BEGIN SOURCE DATA
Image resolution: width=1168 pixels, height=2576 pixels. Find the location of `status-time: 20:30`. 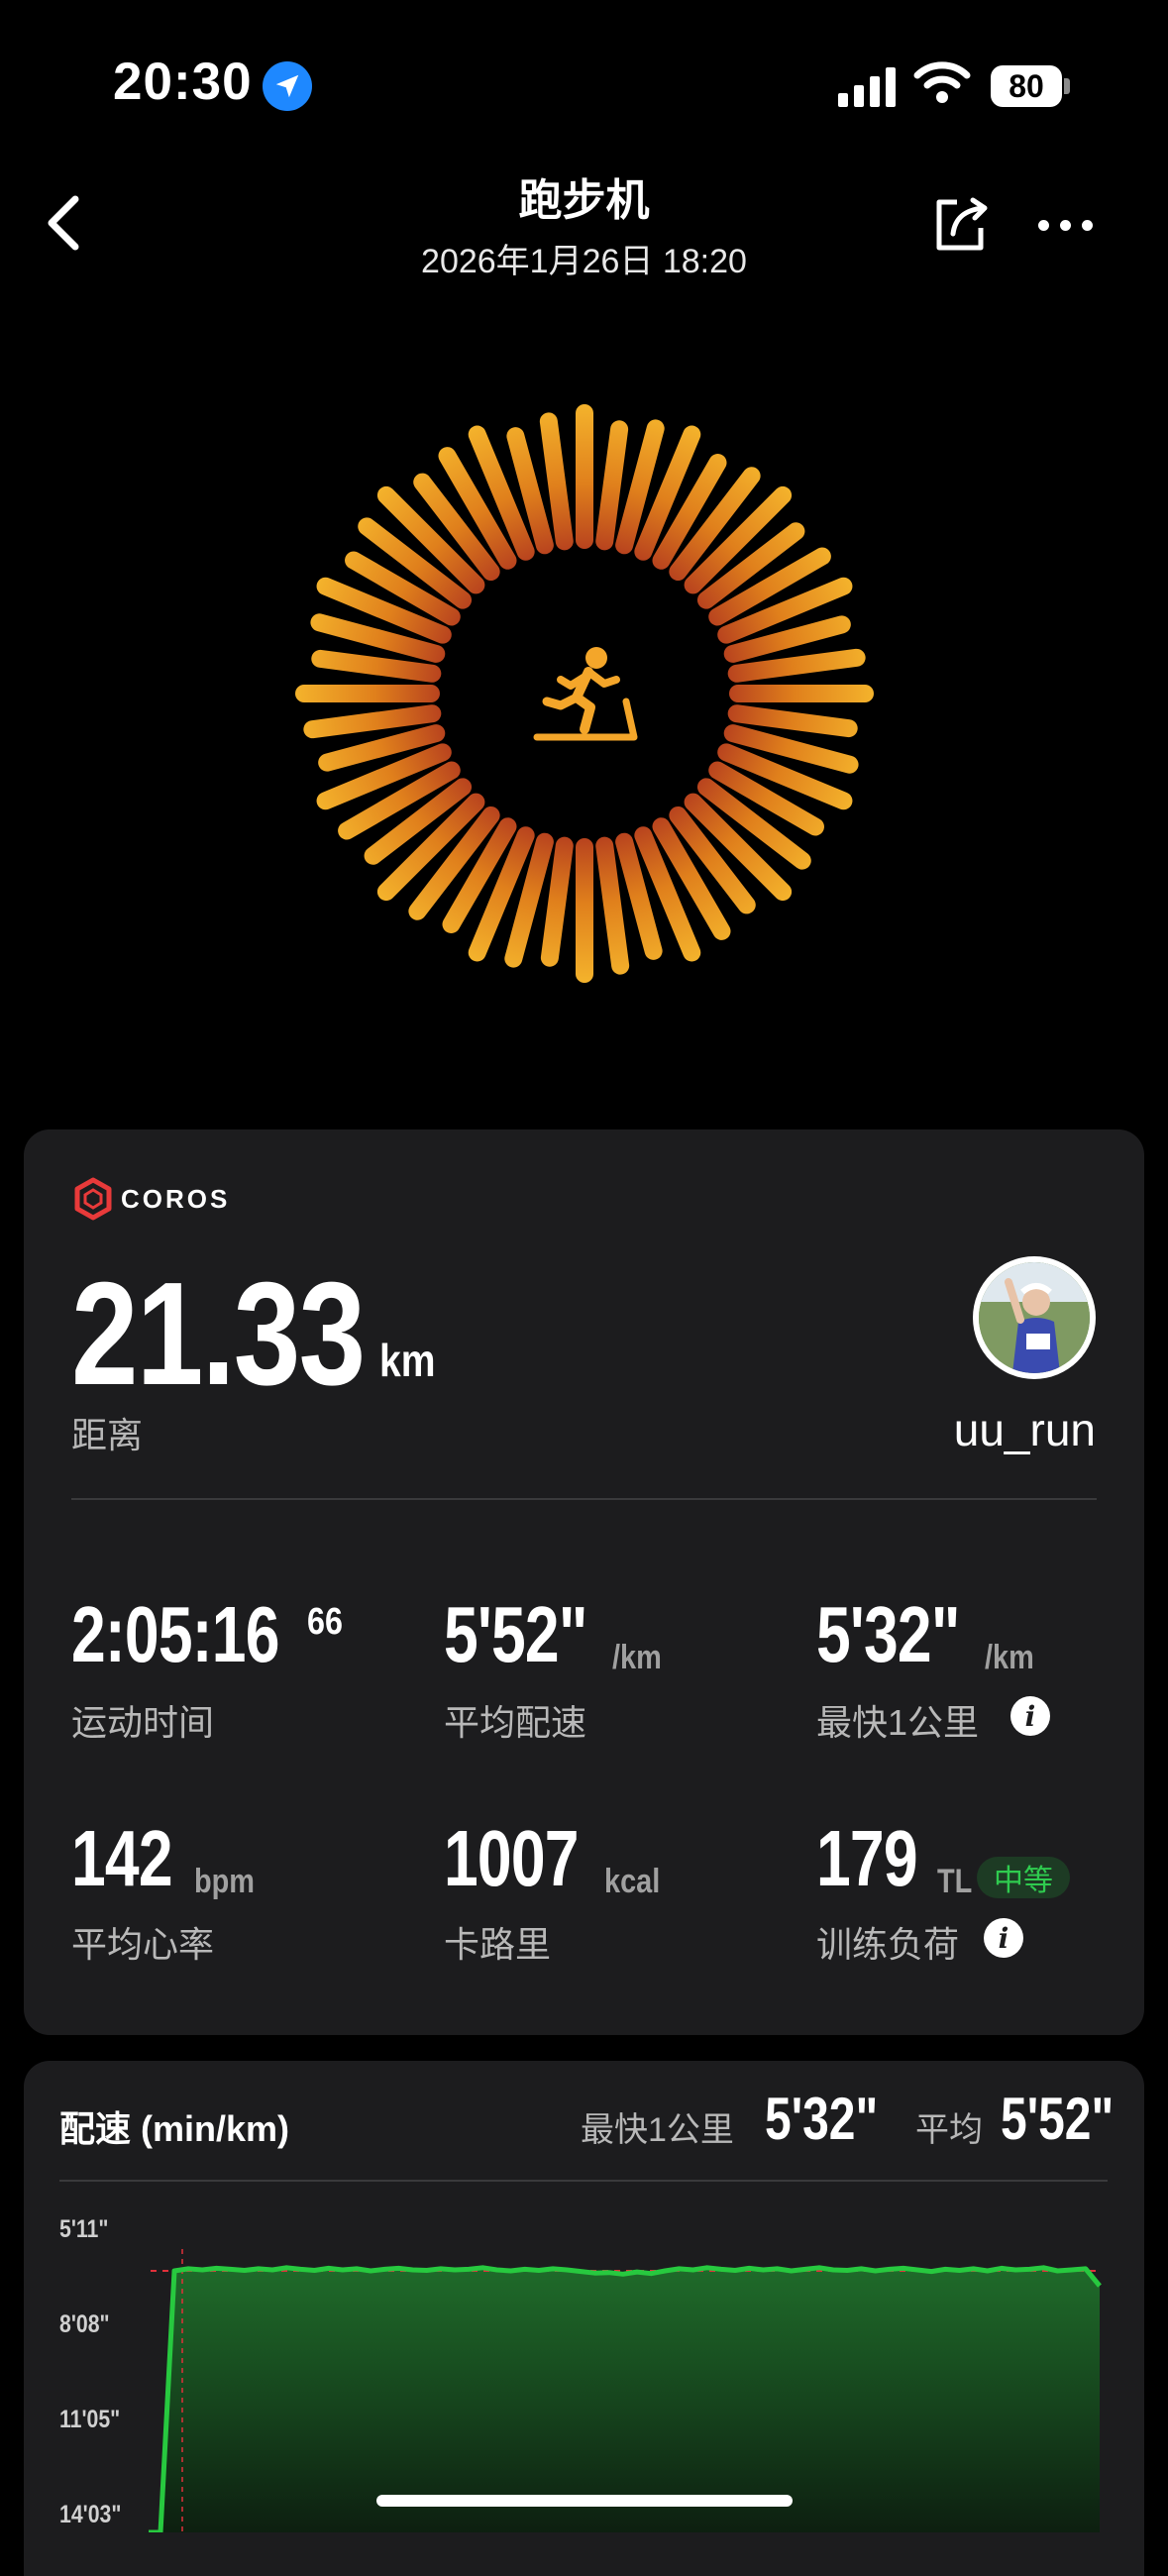

status-time: 20:30 is located at coordinates (183, 82).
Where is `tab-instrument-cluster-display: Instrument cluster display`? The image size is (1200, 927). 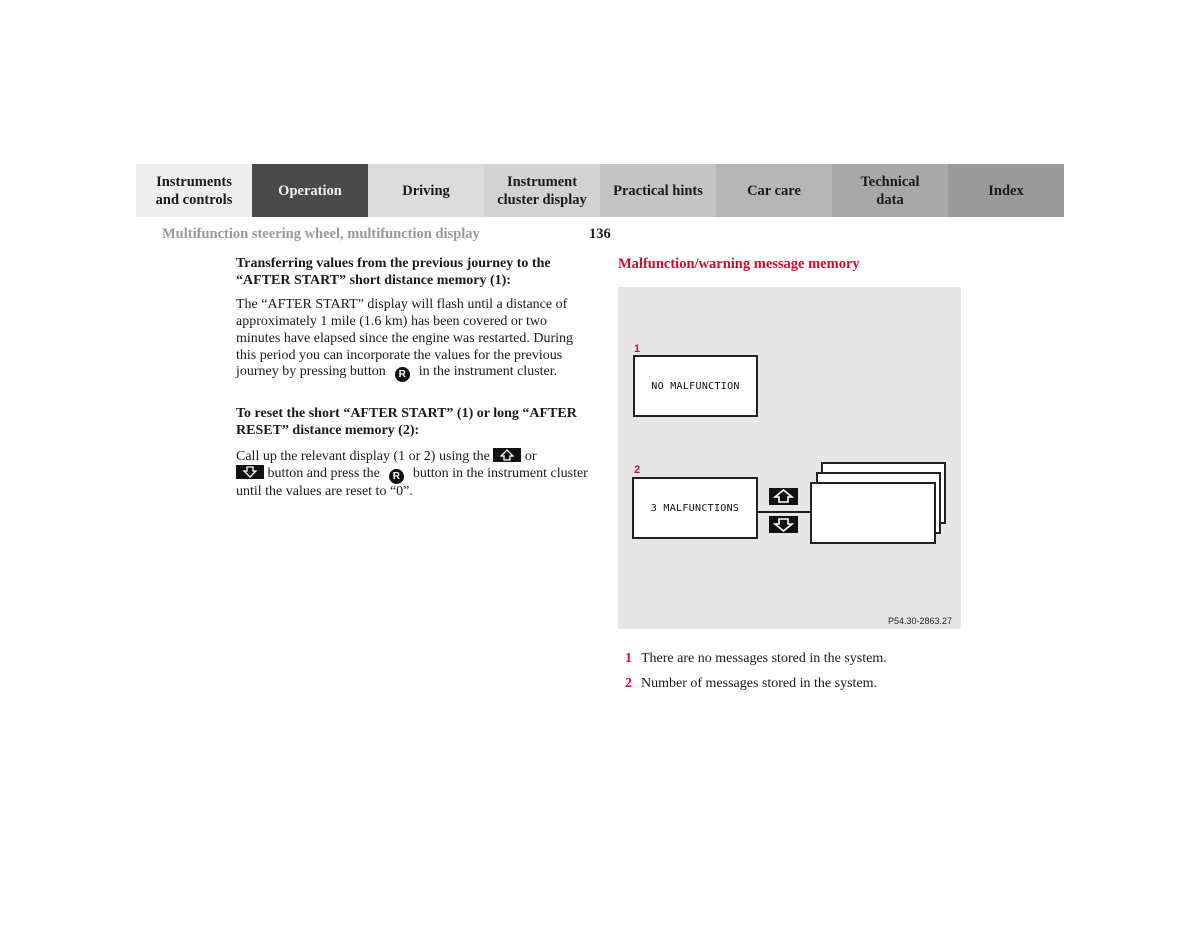 tab-instrument-cluster-display: Instrument cluster display is located at coordinates (542, 190).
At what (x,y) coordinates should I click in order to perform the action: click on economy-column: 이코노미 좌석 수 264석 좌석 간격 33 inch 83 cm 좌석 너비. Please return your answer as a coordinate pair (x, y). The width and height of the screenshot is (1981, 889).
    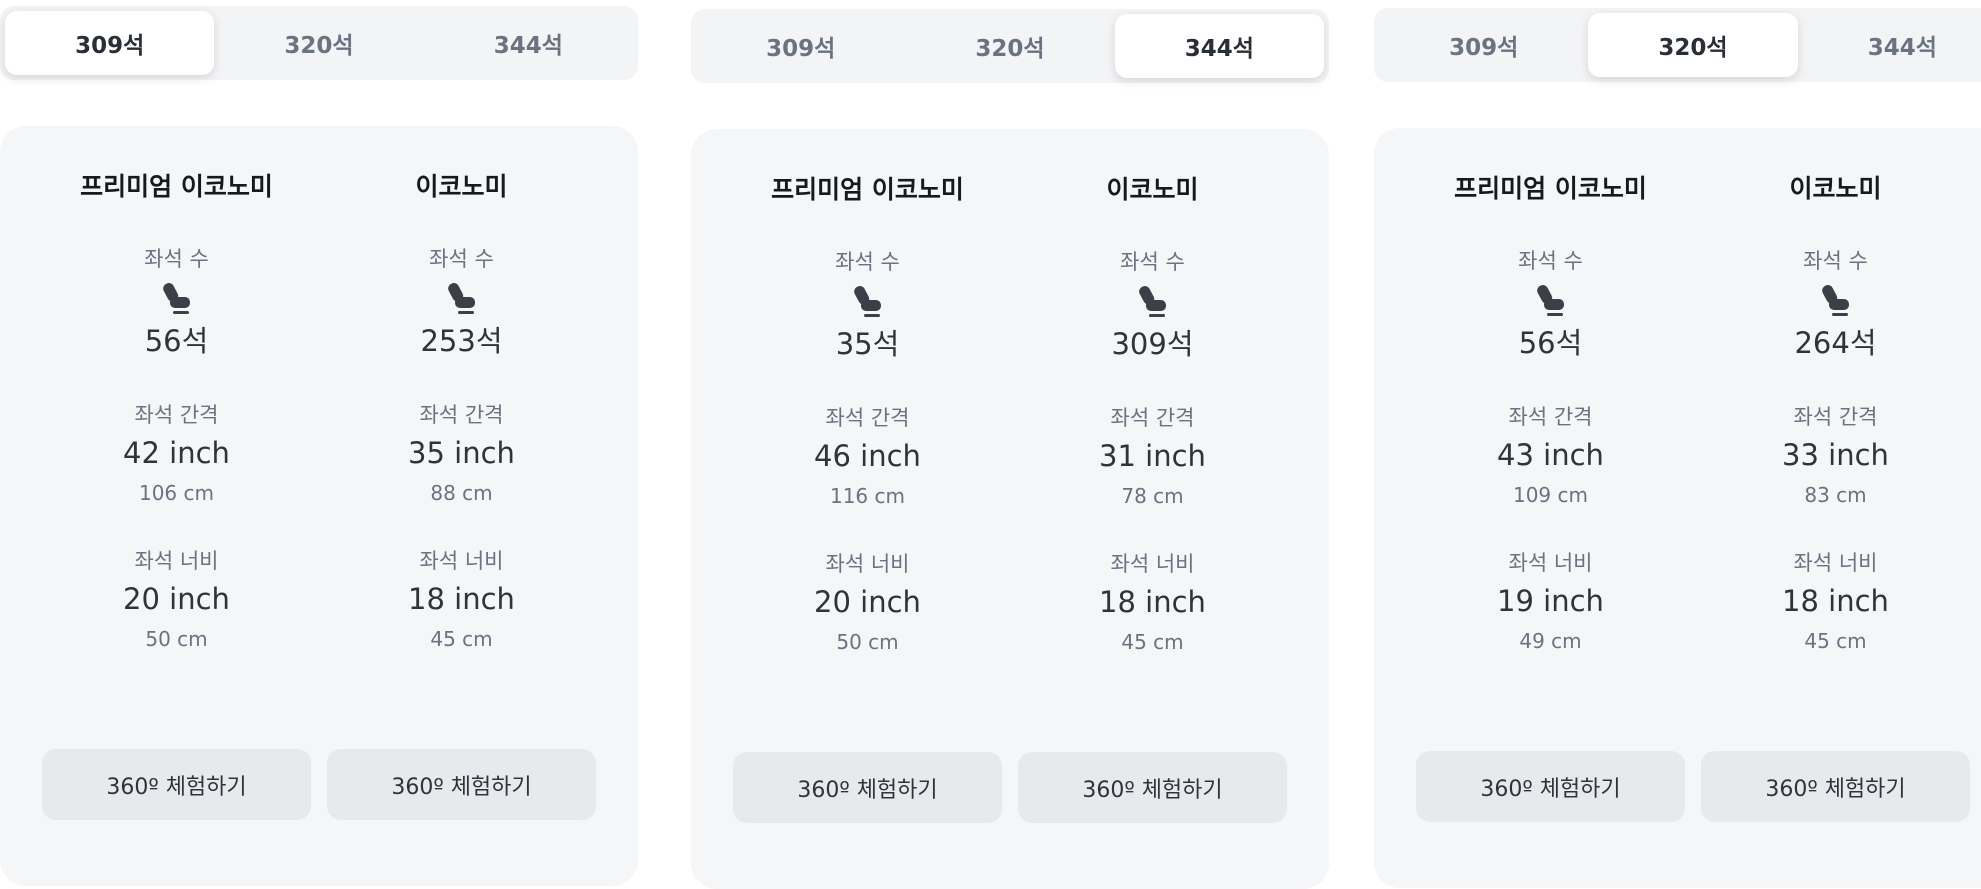
    Looking at the image, I should click on (1836, 394).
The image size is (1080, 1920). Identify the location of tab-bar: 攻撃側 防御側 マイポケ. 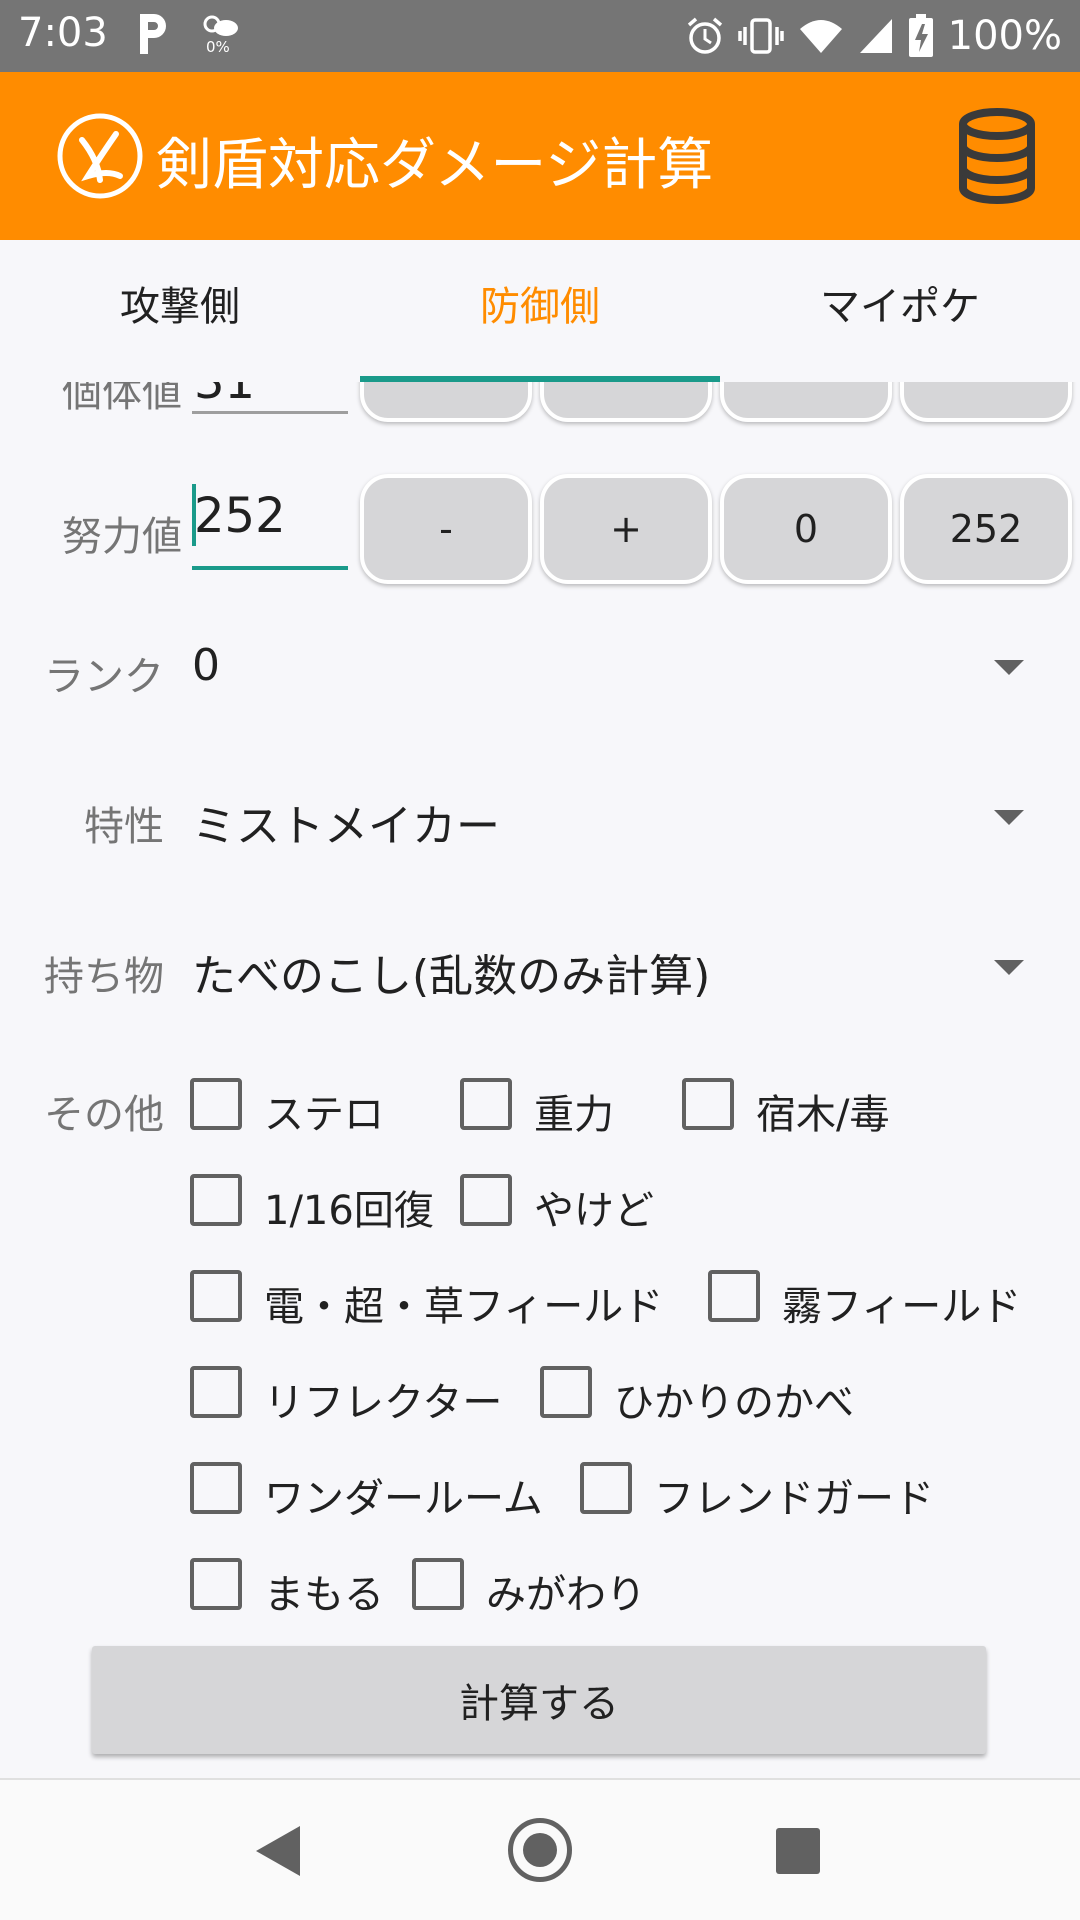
END SOURCE DATA
> _GOAL OF THE EXERCISE_
Could you format the lines from the start of the items through the line containing "status-time: 20:30 is", inclusive, as a JSON list of strings, with one string per line, blank lines skipped, and the pictures left out?

> _SOLUTION FOR THIS PROBLEM_
[
  "Image resolution: width=1168 pixels, height=2576 pixels. Find the location of `status-time: 20:30`. ",
  "status-time: 20:30 is located at coordinates (183, 82)."
]